How to write a banned book

This is Banned Books Week. I’m doing my part by writing a book that will probably be banned.

The way my novel is shaping up, it will have everyting a book needs to be banned: sex, violence, politics, religion, profanity (in three langauges, one of them invented), and characters who utter ethnic slurs (including some most Americans didn’t know existed). I can already think of several religious and political organizations and at least five countries that will want to ban it. Not bad for a former Little League president.

I don’t believe any writer sets out to write a banned book. (OK, I can think of a few who would.) We want to write books that sell, which is hard to do when angry mobs want to burn them. We also want people to like our books. We devote so much time to write them, it’s hard to see our creations being denounced as evil. It’s especially hard when they’re condemned by people who haven’t read them and don’t understand them.

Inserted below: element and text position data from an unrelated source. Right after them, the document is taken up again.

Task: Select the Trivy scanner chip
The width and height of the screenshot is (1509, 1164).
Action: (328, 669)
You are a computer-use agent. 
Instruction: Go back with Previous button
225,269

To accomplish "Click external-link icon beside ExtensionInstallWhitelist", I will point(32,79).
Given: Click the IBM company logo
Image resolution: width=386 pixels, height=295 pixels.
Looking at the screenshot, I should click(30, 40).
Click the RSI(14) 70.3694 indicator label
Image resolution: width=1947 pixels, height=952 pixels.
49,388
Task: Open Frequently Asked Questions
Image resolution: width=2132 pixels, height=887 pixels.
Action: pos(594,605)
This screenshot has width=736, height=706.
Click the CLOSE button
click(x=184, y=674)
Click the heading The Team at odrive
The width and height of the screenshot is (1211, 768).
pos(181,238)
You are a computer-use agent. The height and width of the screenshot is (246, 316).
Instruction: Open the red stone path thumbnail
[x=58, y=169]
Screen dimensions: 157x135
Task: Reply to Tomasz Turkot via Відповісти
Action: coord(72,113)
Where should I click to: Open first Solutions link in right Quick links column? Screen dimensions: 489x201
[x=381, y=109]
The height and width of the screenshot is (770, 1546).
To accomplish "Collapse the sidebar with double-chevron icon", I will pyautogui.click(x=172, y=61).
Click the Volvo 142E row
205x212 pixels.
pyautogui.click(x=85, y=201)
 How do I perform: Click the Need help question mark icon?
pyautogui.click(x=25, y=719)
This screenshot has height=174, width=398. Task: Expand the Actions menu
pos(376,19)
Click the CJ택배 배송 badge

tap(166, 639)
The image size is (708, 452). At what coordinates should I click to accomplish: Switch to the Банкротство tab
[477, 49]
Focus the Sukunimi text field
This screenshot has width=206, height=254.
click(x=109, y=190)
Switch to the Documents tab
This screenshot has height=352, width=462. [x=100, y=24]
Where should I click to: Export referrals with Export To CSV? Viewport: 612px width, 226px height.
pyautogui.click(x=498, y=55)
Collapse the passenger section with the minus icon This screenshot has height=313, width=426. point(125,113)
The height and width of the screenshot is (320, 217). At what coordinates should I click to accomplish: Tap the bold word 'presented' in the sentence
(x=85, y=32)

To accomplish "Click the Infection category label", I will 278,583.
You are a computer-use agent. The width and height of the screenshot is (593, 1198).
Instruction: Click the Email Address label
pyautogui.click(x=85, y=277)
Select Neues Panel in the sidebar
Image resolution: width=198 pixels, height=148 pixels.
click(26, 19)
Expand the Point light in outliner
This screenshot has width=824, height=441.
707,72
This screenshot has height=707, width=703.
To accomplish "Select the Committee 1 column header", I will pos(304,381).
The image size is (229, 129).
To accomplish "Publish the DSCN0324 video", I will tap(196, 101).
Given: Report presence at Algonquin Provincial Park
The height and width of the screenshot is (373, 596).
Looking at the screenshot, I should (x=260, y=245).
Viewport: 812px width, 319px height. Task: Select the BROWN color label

But as much as we want to have people buy and enjoy our books, it’s more important for us to write about what matters. We need to describe what we see is true, and what we believe in passionately.

When anyone has an opinion, there will be someone who disagrees. When anyone believes in something, there is someone who says it’s false. When anyone speaks his or her mind, there is someone who will take offense. Keeping your opinions and beliefs to yourself won’t protect you. I’ve come across people who find my mere existence, especially my religion, offensive.

The only choice any of us have, whether we’re writers or not, is to speak and live our truth. We can’t hide who we are, what we think, and what is important to us. We can’t please everyone, and there are people who aren’t worth pleasing. If it means that people reject us — or are trying to pull our book from their local library — so be it.

Ultimately, freedom isn’t just about writing what you want. It’s the freedom to be you. It’s the freedom to live your life as you choose. That’s why when people try to suppress what you write, they are really trying to control who you are. That is the real danger in banning books.